Sobotni streetball na piątkę
W poszczególnych kategoriach zwycięzcami zostali:
GIMNAZJA (ROCZNIK 1993-1995) I m. ANTYFARMERS (Rybnik): Gawęda Krzysztof, Pniak Szymon, Karchel Rafał, Paszek Grzegorz, II m. MIODZIE (Rybnik): Styrol Kamil, Swaczyna Mateusz, Niedziałkowski Maciej, Widenka Karol, III m-ce RZĘSZOŁY (RACIBÓRZ): Zając Marcin, Liszka Krzysztof, Klemens Piotr, Zacharko Mateusz. MVP - Niedziałkowski Maciej (MIODZIE)
SZKOŁY PONADGIMNAZJALNE (ROCZNIK 1990-1992) I m. PĘDZĄCE PISUARY: Feliniak Adam, Gwóźdź Tomasz, Skonieczny Dariusz, Rafał Klemens, II m. RACEK: Dziwoki Damian, Półtorak Damian, Rabczuk Michał, Filip Szydło. III m.
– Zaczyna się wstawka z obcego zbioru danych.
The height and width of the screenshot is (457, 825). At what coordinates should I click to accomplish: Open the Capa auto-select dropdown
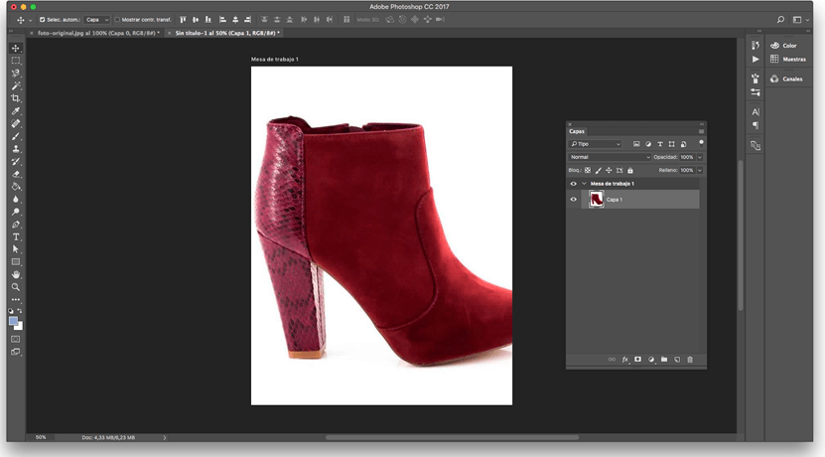click(x=96, y=19)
SAM RYŻ: Błaszków Łukasz, Sokołowski Igor, Michoń Rafał, Chęć Przemysław. MVP - Dariusz Skonieczny (PĘDZĄCE PISUARY)
OPEN (BEZ OGRANICZEŃ WIEKOWYCH) I m. ZŁOTY TRZYDZIEŚCI (Kraków): Póda Marcin, Branka Andrzej, Winkler Michał, Cierzyna Jakbu. II m. WĄTRÓBKI (Jastrzębie): Góra Aleksander, Harlak Krzysztof, Janisk Przemysław. III m-ce - PŁONĄCY BANAN: Brudziana Maciej, Czekajło Mateusz, Atłachowicz Daniel, Szczepaniak Zbigniew. MVP – Krzysztof Harlak (WĄTRÓBKI).
(asr)
Komentarze
18 komentarzy
TYLKO ZE ON GRAL JAK BABAB KRZYCZAL ZA KAZDY FAUL I TRAFIAL OSOBISTYE, CHLOP 2 METRY MASYWNY A ZACHOWYWAL SIE JAK PIZDEK. NO NIC BRAWA ZA ORGANIZACJE NAPRAWDE WYSOKI POZIOM STREETBALLA!
oglądałem większośc meczów kategorii OPEn i bez dwóch zdan MVP trafione! Gość na 100% zasłużył na ten tytuł. Tylko dzięki niemu tamta drużyna doszła do finału (przewyższał umiejetnościami wszystkich uczestników a swoich kolegów z drużyny to o 2 klasy!) W 1.30zł odpwiedzialnośc rozłożyła sie na 4 zawodników a w watróbkach był on i słabsi koledzy. Moim zdaniem wybór TRAFIONY!!!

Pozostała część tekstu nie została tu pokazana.